My back hurts. My hips hurt. Everything fucking hurts.
The sky’s too bright. Pale. It’s spring, I think. Or early summer. Something in-between. I’m sweating, but I’m cold. The breeze cuts through my hoodie like it knows I’m not supposed to be here.
I blink against the light. I have no idea where I am.
Not just the park. I mean the town.
None of this is familiar—trees, paths, the playground a few yards away. I don’t know how I got here. My legs ache like I walked too far. My throat’s dry. My teeth feel loose. My head’s... gone. Empty and loud at the same time.
I reach for my bag—forgetting I don’t have one.
Right.
Of course.
My hoodie’s sticky under the arms. My jeans are crusted at the cuff with something I don’t want to name.
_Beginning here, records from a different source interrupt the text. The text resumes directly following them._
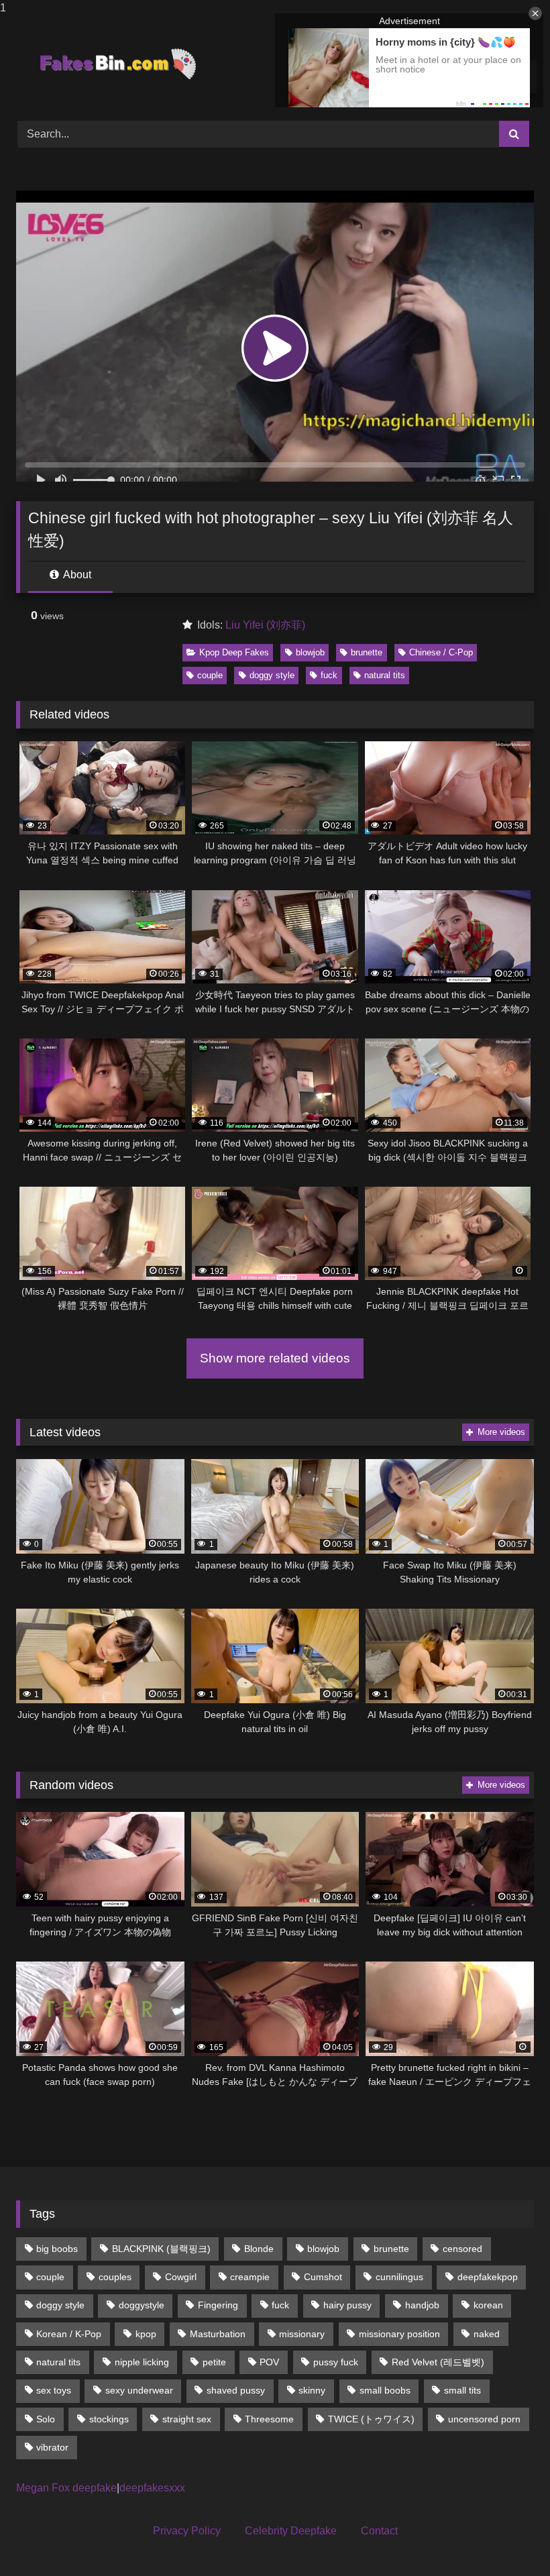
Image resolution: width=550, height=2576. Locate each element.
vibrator (52, 2447)
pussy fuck (335, 2362)
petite (214, 2362)
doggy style (272, 675)
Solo (45, 2419)
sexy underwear (139, 2390)
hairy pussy (347, 2305)
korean (488, 2305)
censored (462, 2248)
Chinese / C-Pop (441, 652)
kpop (145, 2333)
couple (210, 675)
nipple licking (142, 2362)
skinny (311, 2390)
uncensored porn (484, 2419)
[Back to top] (508, 2538)
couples (115, 2276)
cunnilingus (399, 2276)
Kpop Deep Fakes (234, 652)
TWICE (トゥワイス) (371, 2419)
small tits (462, 2390)
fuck (329, 675)
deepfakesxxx (152, 2487)
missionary (302, 2333)
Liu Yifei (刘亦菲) (265, 625)
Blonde (259, 2248)
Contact (379, 2530)
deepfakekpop (487, 2276)
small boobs (385, 2390)
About (76, 574)
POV (269, 2362)
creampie (250, 2276)
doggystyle (141, 2305)
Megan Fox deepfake (66, 2487)
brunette (366, 652)
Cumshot (323, 2276)
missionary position (399, 2333)
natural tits (384, 675)
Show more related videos (275, 1358)
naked (487, 2333)
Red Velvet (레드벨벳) (438, 2362)
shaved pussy (236, 2390)
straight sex (186, 2419)
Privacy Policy (187, 2530)
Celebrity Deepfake (291, 2530)
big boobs (57, 2248)
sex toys (53, 2390)
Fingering (218, 2305)
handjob (422, 2305)
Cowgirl (181, 2276)
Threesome (269, 2419)
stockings (109, 2419)
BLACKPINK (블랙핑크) (161, 2248)
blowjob (310, 652)
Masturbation (217, 2333)
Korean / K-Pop (68, 2333)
My fingers are shaking. Withdrawal. Or blood sugar. Or both. I can’t tell the difference anymore.
I look around. No one’s watching. Good.
The swing set creaks in the breeze. Plastic seats. Rusted chains.
I stand. My knees almost give out. I shuffle, slow, toward it. Every step feels wrong. Like I’m stealing something just by being here.
I sit on the swing and it groans under my weight. I don’t swing. I just sit.
The seat digs into my thighs. I hate the way I spill over the sides. I cross my arms. Pull my sleeves down. Try not to exist so loud.
A wrapper blows by. I stare at it like it might explain something.